久しぶりに日本のSF作家の長編を読みました。初めて読む作家でしたが、ファンタジー調の世界観と近未来的テクノロジー社会の交錯する世界観に魅了され、予想外のストーリー展開に圧倒されました

目次

読んだことのない作家を求めて

最近は、本を選ぶときにどうしても読んだことのある作家さんの作品を買ってしまう傾向にあります

本屋に通っていた頃は、それでも本屋の中をふらついていて、これは…という作品をジャケ買いならぬ表紙買いしていたが、書籍の購入の9割以上を電子書籍に切り替えた影響で新しい出会いがなくなっているように思います

この作家はそのようなジレンマの中で、ネットで面白いSFとか、SFの書評サイトとかで興味を惹かれる作品として目をつけて購入しました

とはいえ最後の決め手は日本SF大賞受賞作(2011年第32回SF大賞受賞)だったから

権威に弱い…

ここからはネタバレします

本の煽りと、書き出しの違いに違和感

本の煽りは、海洋に暮らす民と陸上の民の対立を示す大激変後の世界

ところが、書き出しはびっくりするくらい日常の日本の東京の光景から始まり実は少々面食らった(幕張で開催された学会に参加した地球惑星学者が有楽町で旧友と飲み交わすのがプロローグ)

この書き出しで語られる「可能性」が現実化した世界こそが、この話のメインの舞台である世界になります

海面上昇による世界の大半が海になってしまった中で、地上では生ききれない人類を海上での生活に適応すべく遺伝子改変が行われている海上民

魚舟と呼ばれる海洋生物と共存する海洋民が、文字通りその舟と血がつながっているという少し(自分としては)グロい世界観ももしかしたらファンタジーとしてならロマンチックにうつるのかもしれない

魚舟という巨大な魚とも船ともつかぬ生物の上に生活の拠点を築き、共生する海上民とは真逆のテクノロジー満載の世界で、現代と同じようなドロドロの国際政治を行っている陸上民との対立、対比がこの物語のひとつの軸になっています

まさかの視点キャラクターが人工知能

視点キャラクターを主役として振る舞う青澄(海上民に親近感を抱く陸上民の外交官)本人ではなくそのアシスタントを行う人工知能にするというアイデアは、秀逸でした

あくまでも主人公として冷静さと人間的な情動の元に動く青澄をかれに常に密着し、それでいて第三者として冷静に分析しながら語る語り方が、分かりにくくなりがちな特殊な世界観に溶け込むためにとても有効な視点設定でした

人工知能が重要な役割を果たすSFは多数あるし、アシモフのロボットシリーズなんかではロボットと人間が二人三脚で事件の解決にあたるというのはある意味古典と言っても良い設定ですが、視点が人工知能側にあるのは初めて読んだ気がします

SFだから成り立つ特有のキャラ設定です

しかも、このキャラクターが物語終盤で独自の役割を果たすところも意表を突かれました

ちゃくちゃくと話が暗くなる

基本的には地球規模の災厄に対して人類の無力さをましまざと思い知らされる話です

この物語は、ほとんど絶滅の危機に遭った人類が色々な問題を抱えているにしてもなんとかバランスを、保って再度繁栄に向かおうとしている世界の過渡期を描く物語として始まります

地上民による海上民の搾取とか、海上民の同胞とも言える魚舟から派生して陸上民の脅威となった獣舟の凶暴化など、物語前半でかたられるこの世界の情勢は、主人公が立ち向かって行くには充分な強敵です

ところが、そのすべての問題が吹っ飛ぶような危機が訪れることになります

表題に書いたとおり世界中が既に相当沈没している世界ですが、更に大規模な地上がほぼ人間が住めなくなりかねない災厄に見舞われるという後半の展開はかなりのものです

ちなみに、著者は小松左京SF賞で世に出た作家さんとのこと、その小松左京も真っ青の世界の破滅を見事に描いてくれています

人類の健気さと根底に流れる爽やかさ

それでも、全体として流れる印象は爽やかさの方が勝ります。

## 資料
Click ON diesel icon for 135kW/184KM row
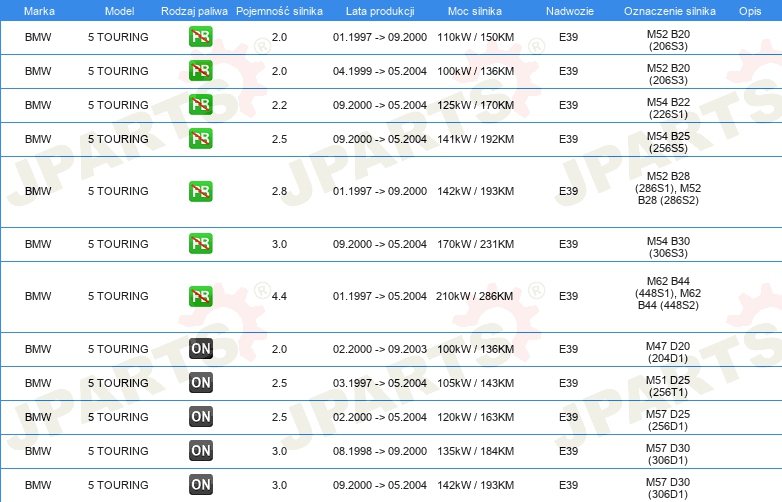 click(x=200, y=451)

...

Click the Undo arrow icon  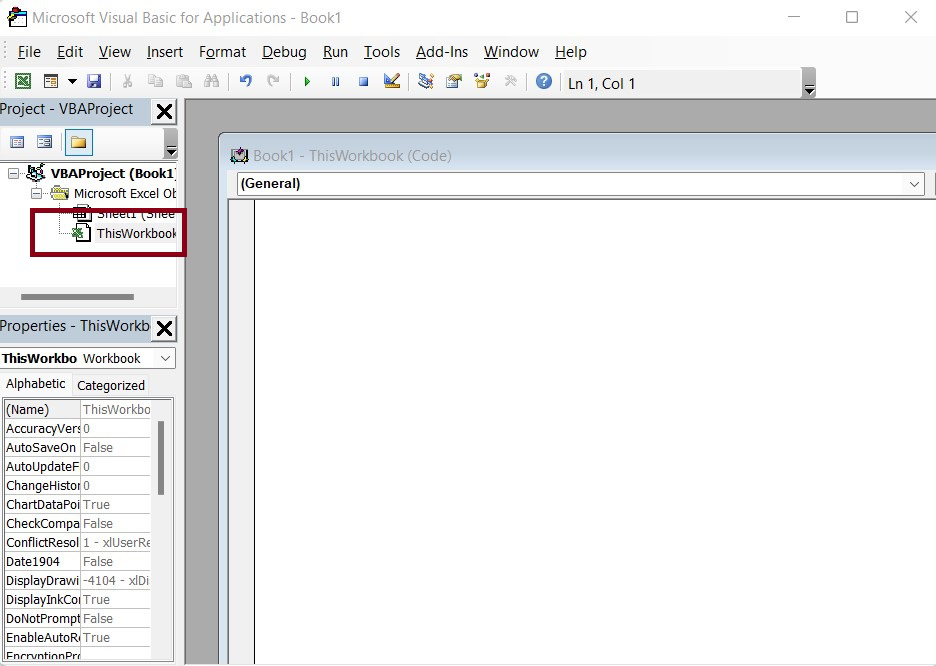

## 課題
• a. この書評の内容を二文で要約しなさい。
• b. 書評のうち、「ところが、そのすべての問題が吹っ飛ぶような危機が訪れることになります」という語句を含むところから始まり「それでも、全体として流れる印象は爽やかさの方が勝ります。」で終わる部分を、そのまま書き写しなさい。

## 解答
• a. 筆者は日本SF大賞受賞を決め手にこの長編を購入し、海面上昇で大半が海となった世界で、遺伝子改変された海上民と、テクノロジー満載の社会に生きる陸上民とが対立する物語だと紹介している。陸上民の外交官である青澄ではなく、そのアシスタントの人工知能を視点キャラクターにした設定を秀逸と評価し、後半の大規模な災厄で話は暗くなるものの、全体としては爽やかさが勝ると述べている。

• b.
ところが、そのすべての問題が吹っ飛ぶような危機が訪れることになります

表題に書いたとおり世界中が既に相当沈没している世界ですが、更に大規模な地上がほぼ人間が住めなくなりかねない災厄に見舞われるという後半の展開はかなりのものです

ちなみに、著者は小松左京SF賞で世に出た作家さんとのこと、その小松左京も真っ青の世界の破滅を見事に描いてくれています

人類の健気さと根底に流れる爽やかさ

それでも、全体として流れる印象は爽やかさの方が勝ります。